Que dit la législation ?

Pour rappel, un vélo électrique doit répondre à des critères spécifiques pour être considéré comme tel. Tout d'abord, la puissance nominale du moteur doit être de 250 W avec une assistance électrique - uniquement quand on pédale - prévue jusqu'à 25 km/h. Au-delà de cette vitesse, l'assistance électrique doit se couper. Mais attention ! Tous les vélos électriques non conformes ne sont pas forcément illégaux : certains relèvent simplement de la catégorie des cyclomoteurs. Du fat bike, au speed bike en passant par le vélo ultra rapide, la législation européenne 168/2013 fait passer ces engins dans la catégorie des deux-roues motorisés légers.
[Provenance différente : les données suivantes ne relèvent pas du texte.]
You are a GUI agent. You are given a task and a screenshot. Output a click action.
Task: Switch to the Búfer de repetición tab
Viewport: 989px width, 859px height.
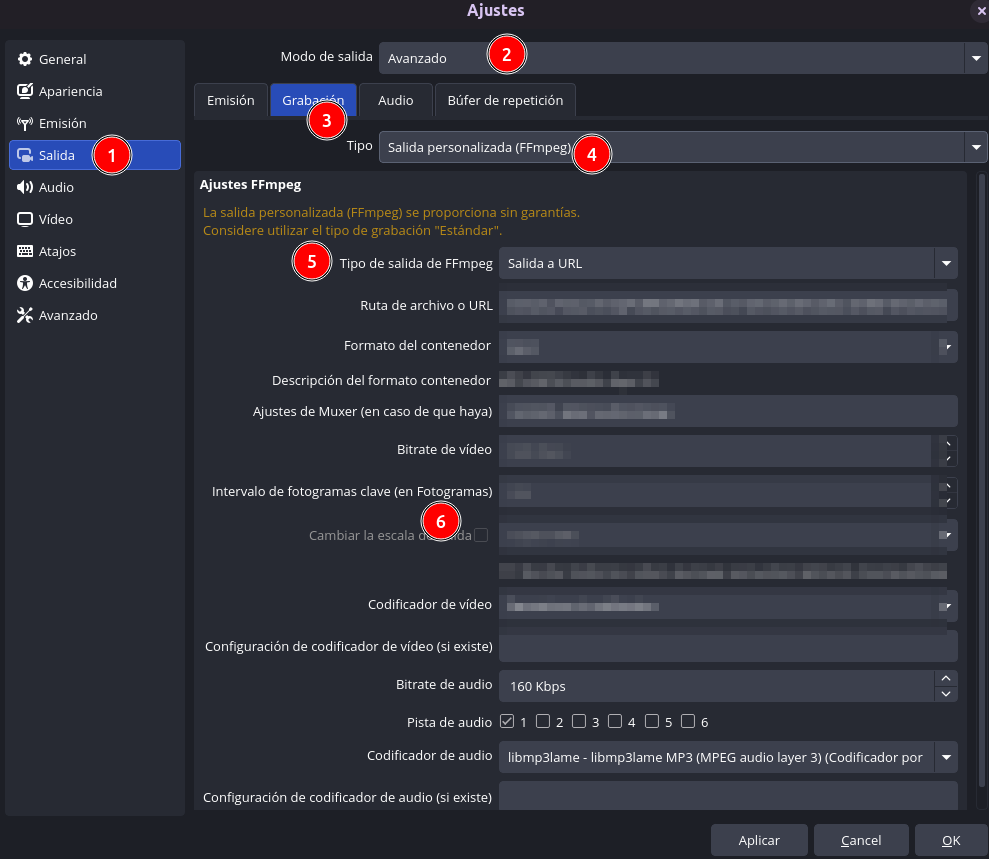click(x=505, y=100)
Ces cyclomoteurs doivent bénéficier d'une homologation, d'une immatriculation, d'une assurance, d'équipements spécifiques et chaque usager doit porter un casque homologué. Avant de vous lancer dans l'achat d'un vélo électrique, soyez sûr qu'il respecte toutes les normes en vigueur. En cas de doute, appelez le fabricant ou des magasins spécialisés pour éviter une confiscation de votre engin, voire une amende salée et un an de prison dans les cas extrêmes.